TASK INPUTS:
* start *

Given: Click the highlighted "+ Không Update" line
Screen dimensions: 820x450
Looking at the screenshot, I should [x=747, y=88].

* end *
* start *

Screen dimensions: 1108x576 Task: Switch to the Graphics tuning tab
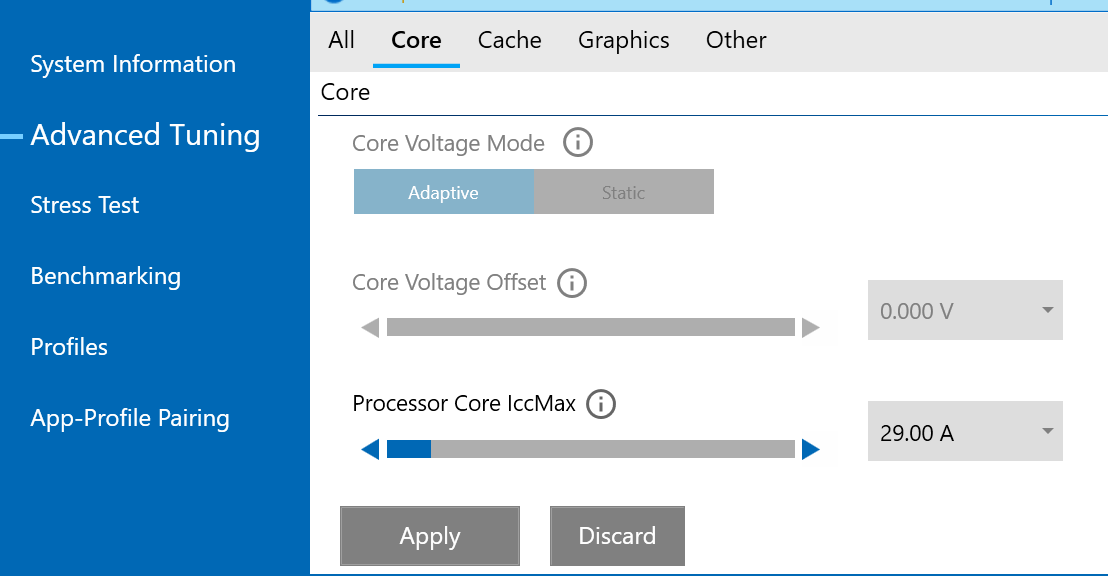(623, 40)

* end *

WORK TO BE COMPLETED: Reproduce the material word for word, beginning with the line that contains "Given: Click the" and continuing through the line that contains "Looking at the", with both of those lines included.

SOLUTION BELOW:
Given: Click the highlighted "+ Không Update" line
Screen dimensions: 820x450
Looking at the screenshot, I should [x=747, y=88].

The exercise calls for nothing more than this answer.